A possible solution would be to rely on the source file and line number information inserted by the pre-processor to determine where a given function prototype or type declaration comes from. However, this approach is far from perfect since it does not play well with conditionals: depending on the inclusion context for a header file, different branches (and hence definitions) may be used. Hence, we cannot reliably rely on just the name of a symbol for desambiguation: we would need to also take into account the value of all pre-processor flags at the point of the inclusion (or similar). A possible work around for the last part is to only support a subset of the pre-processor directives, and to somehow detect when the restriction is violated (which shounds both hard and quite restrictive given the kind of hacks one can find in, e.g., the Linux kernel source tree).

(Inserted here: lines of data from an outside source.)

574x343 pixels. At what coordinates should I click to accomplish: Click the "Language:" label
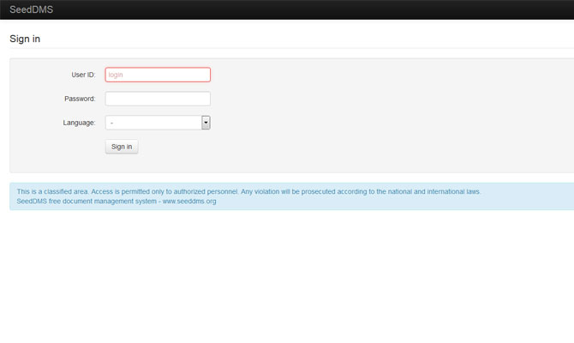(79, 123)
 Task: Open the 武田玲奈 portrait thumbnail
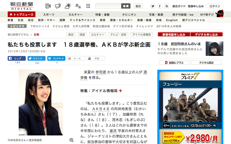click(215, 49)
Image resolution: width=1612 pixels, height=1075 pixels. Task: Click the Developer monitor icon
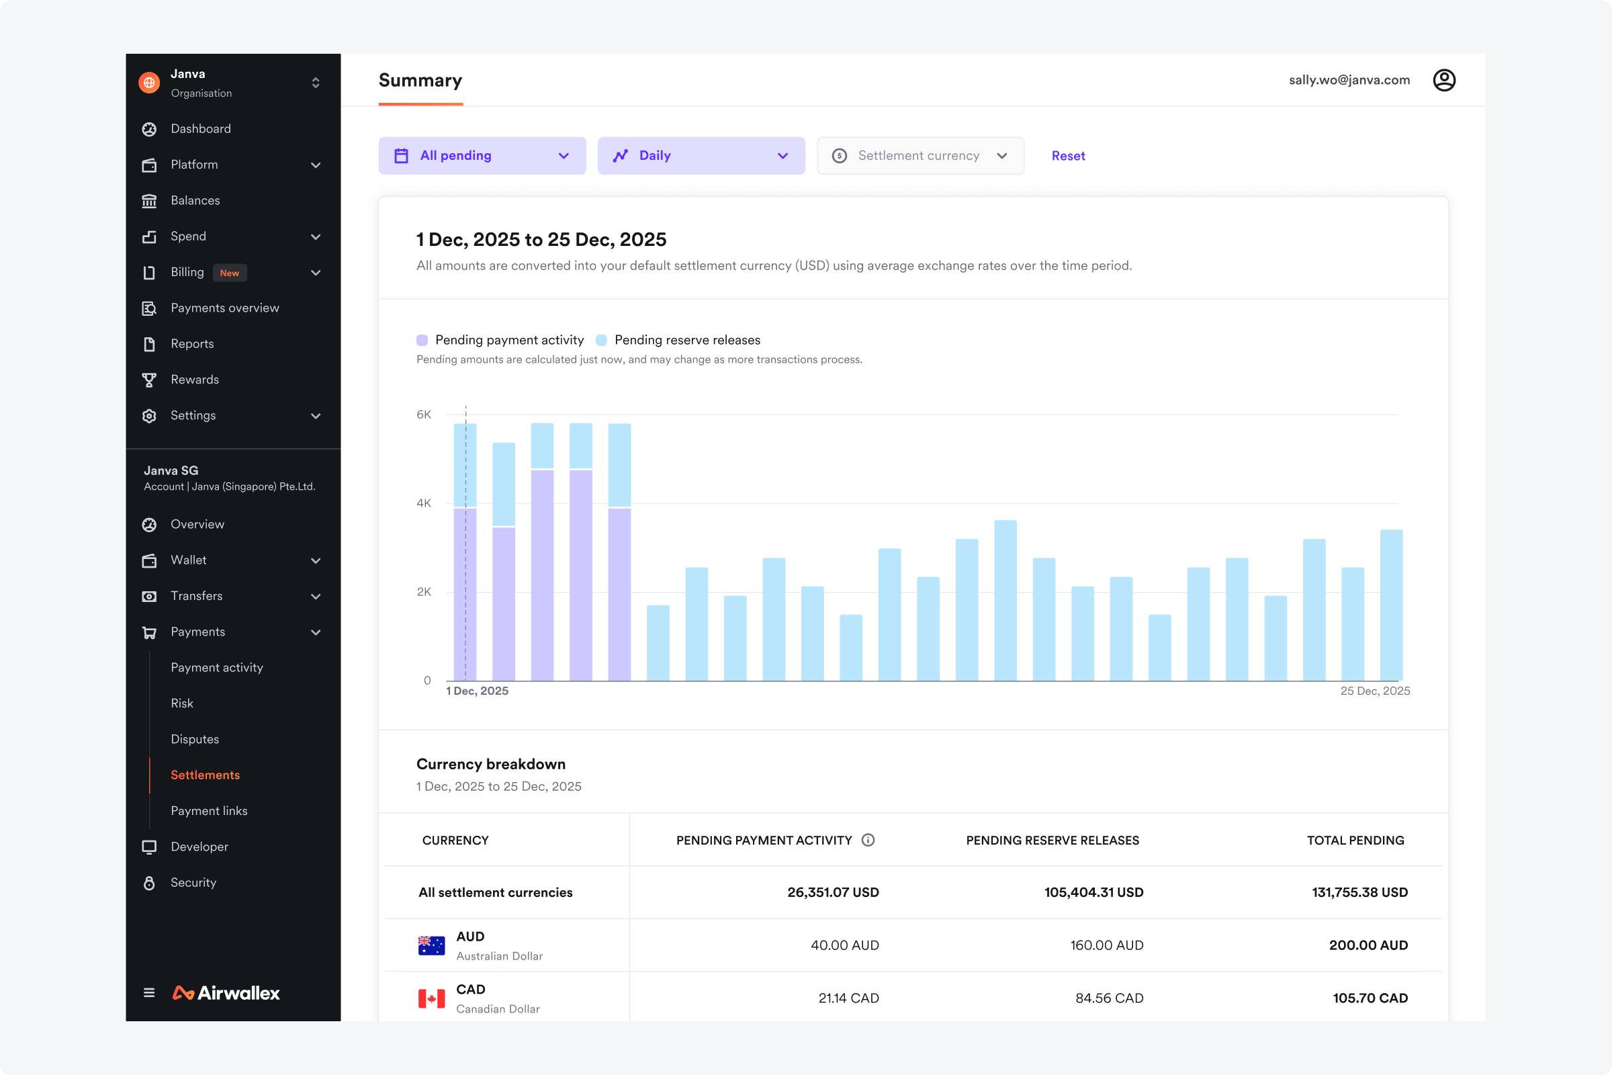pyautogui.click(x=149, y=847)
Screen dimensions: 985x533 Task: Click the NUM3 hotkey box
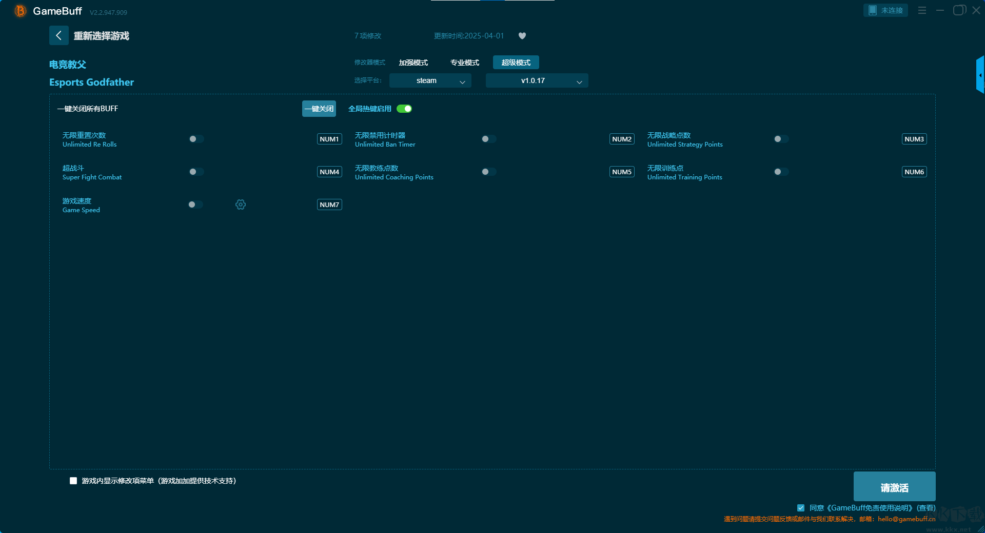pos(914,139)
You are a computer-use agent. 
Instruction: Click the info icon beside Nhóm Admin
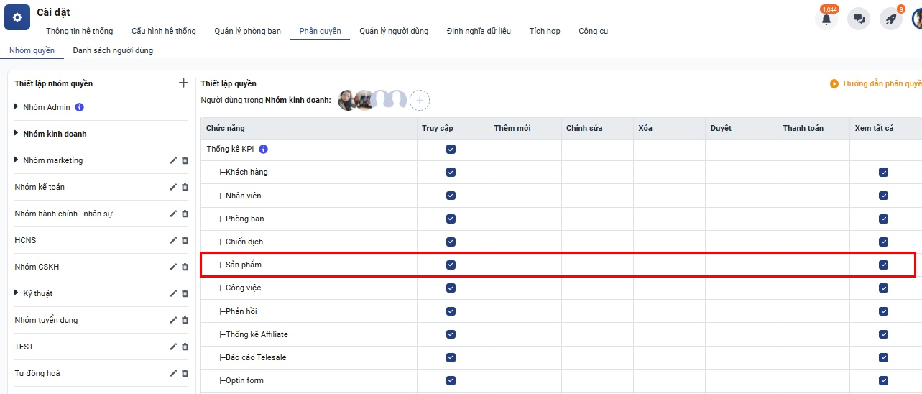pos(80,107)
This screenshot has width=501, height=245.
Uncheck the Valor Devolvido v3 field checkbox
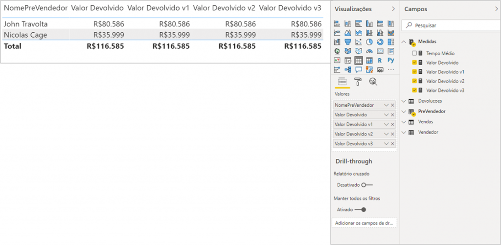(415, 90)
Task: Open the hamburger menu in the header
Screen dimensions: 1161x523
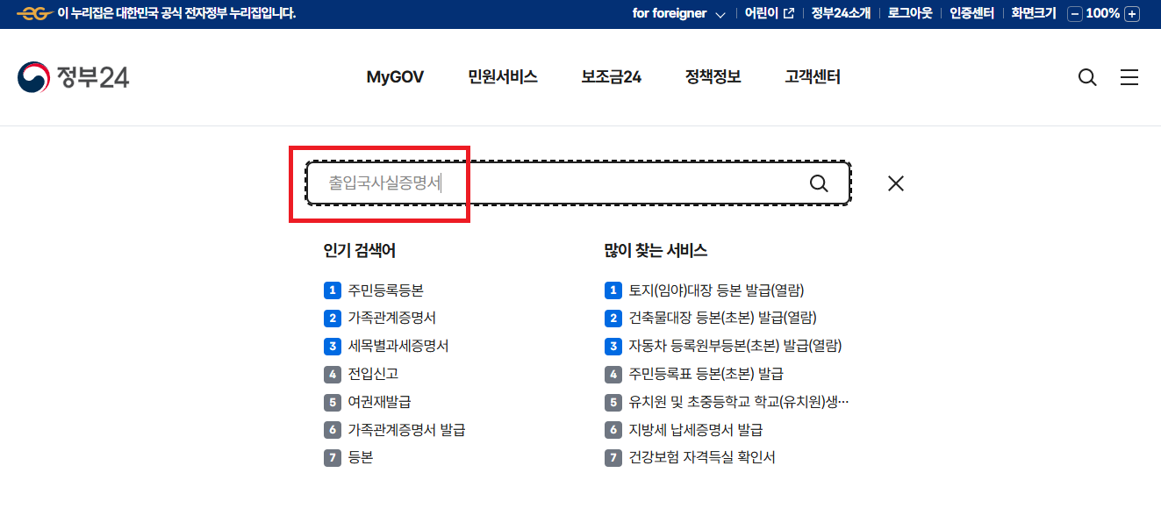Action: coord(1129,77)

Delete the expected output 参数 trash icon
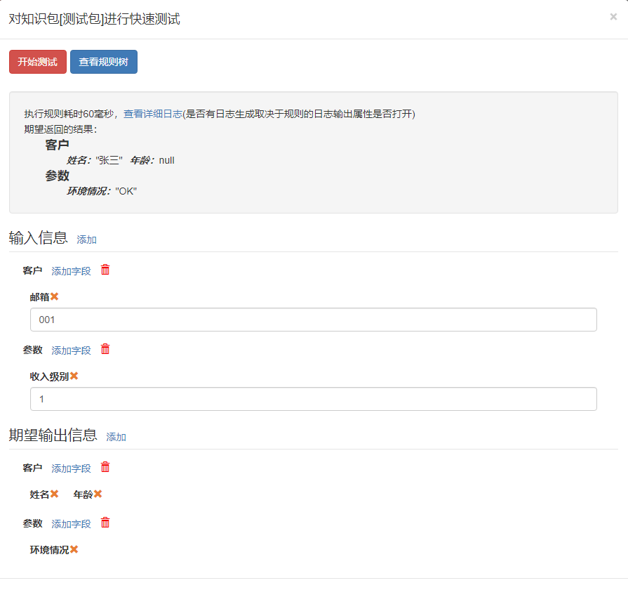105,523
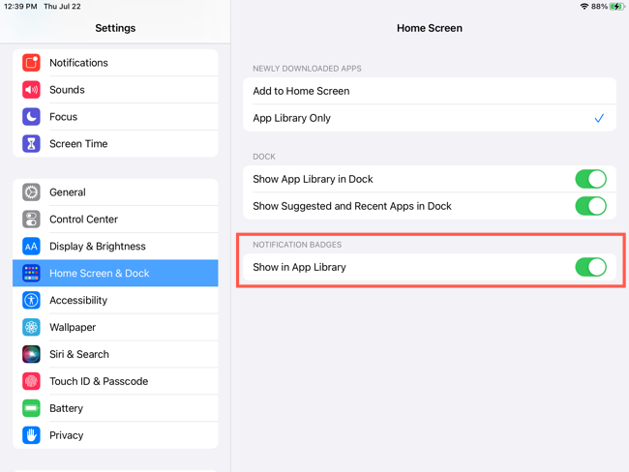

Problem 3: broken Coq project file
What if the user messes up the Coq project file?
One way to make sure this does not happen, and to let RefinedC recover if it does, is to re-generate the file upon each invocation of RefinedC (if it is not already up to date).
To be able to to this, we need to know which C files are currently tracked by RefinedC, since processing a large source tree (e.g., that of Linux) may be very inneficient (even using grep
in the whole Linux source tree is super slow).
One possible solution is to rely on a .rc-ignore
file to exclude certain files and directories during "project discovery", and to consider by default that all C source files are part of the project.
Another solution is to rely on special commands like refinedc add dir/file.c
, refinedc mv dir/file.c new_dir/file.c
and refinedc delete dir/file.c
, as the git
command does.
This later solution seems cleaner, and we could have a refinedc status
command giving information on the current status of the project.
However, concern has been raised about having to keep the state of the project in sync with the files.